Tarefas
1. Indique se cada afirmação concorda com o texto selecionado, respondendo sim ou não e citando as palavras decisivas do texto: (a) o exame toxicológico já é exigido dos candidatos que ingressam na PMMG por concurso público; (b) a realização periódica dos exames já conta com previsão legal; (c) a possibilidade de adoção dos exames dividiu opiniões nas redes sociais.
2. Liste todos os benefícios que o porta-voz ou os defensores da medida atribuem aos exames toxicológicos periódicos no texto selecionado.

Texto selecionado
A Polícia Militar de Minas Gerais (PMMG) informou que estuda a implementação de exames toxicológicos periódicos para seus militares. A informação foi confirmada pelo porta-voz da corporação, capitão Rafael Veríssimo, durante o velório da capitã Michele Leão Azevedo, morta na última segunda-feira (20).
Segundo a PMMG, o exame toxicológico já é exigido dos candidatos que ingressam na corporação por meio de concurso público. Agora, a instituição avalia a possibilidade de ampliar essa exigência para que os testes também sejam realizados ao longo da carreira dos policiais militares.
De acordo com o porta-voz, a medida ainda depende de previsão legal e de discussões com outros órgãos antes de ser implementada. “Em relação à implementação, é algo que já está em estudo pela instituição. Está sendo avaliado. Evidentemente, precisamos de uma previsão legal para isso. É uma tratativa que também precisa acontecer com outros órgãos”, afirmou.
Ainda segundo Veríssimo, a realização periódica de exames toxicológicos pode contribuir para ações preventivas, tanto no encaminhamento de militares para tratamento quanto na prevenção de situações que possam resultar em crimes. A proposta ganhou repercussão após o caso envolvendo a capitã Michele Leão Azevedo, cuja morte está sendo investigada pelas autoridades.
A possibilidade de adoção dos exames dividiu opiniões nas redes sociais. Enquanto alguns defendem que a medida pode fortalecer a segurança interna da corporação e prevenir ocorrências graves, outros argumentam que a implementação deve respeitar garantias legais e ser acompanhada de políticas de apoio à saúde mental e ao tratamento de dependência química dos militares.

(Registros armazenados)

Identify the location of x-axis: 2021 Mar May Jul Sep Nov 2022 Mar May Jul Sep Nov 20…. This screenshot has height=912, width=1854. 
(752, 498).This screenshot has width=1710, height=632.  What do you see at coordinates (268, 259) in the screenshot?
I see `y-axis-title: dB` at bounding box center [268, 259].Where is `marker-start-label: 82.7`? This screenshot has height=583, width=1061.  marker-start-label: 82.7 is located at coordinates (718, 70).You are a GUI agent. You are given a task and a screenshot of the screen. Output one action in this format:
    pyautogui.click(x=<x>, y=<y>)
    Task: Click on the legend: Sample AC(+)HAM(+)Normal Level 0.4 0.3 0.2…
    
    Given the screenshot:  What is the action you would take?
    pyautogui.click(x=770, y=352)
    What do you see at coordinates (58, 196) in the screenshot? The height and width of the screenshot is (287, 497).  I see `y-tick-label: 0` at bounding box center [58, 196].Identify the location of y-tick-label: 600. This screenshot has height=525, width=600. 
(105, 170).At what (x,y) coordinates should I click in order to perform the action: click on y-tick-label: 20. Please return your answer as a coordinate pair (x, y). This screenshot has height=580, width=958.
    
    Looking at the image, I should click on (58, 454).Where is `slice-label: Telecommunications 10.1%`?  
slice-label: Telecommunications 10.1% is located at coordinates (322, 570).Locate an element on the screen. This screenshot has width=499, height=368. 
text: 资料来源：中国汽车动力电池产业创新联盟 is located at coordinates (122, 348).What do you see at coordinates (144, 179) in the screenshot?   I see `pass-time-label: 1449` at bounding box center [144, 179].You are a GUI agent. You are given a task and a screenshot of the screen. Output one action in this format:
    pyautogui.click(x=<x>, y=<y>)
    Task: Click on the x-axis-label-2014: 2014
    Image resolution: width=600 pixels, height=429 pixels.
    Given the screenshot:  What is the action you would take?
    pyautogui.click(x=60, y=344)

Respostas por tarefa
1.
(a) Sim: "o exame toxicológico já é exigido dos candidatos que ingressam na corporação por meio de concurso público".
(b) Não: "Evidentemente, precisamos de uma previsão legal para isso."
(c) Sim: "A possibilidade de adoção dos exames dividiu opiniões nas redes sociais."

2.
- Encaminhamento de militares para tratamento
- Prevenção de situações que possam resultar em crimes
- Fortalecimento da segurança interna da corporação
- Prevenção de ocorrências graves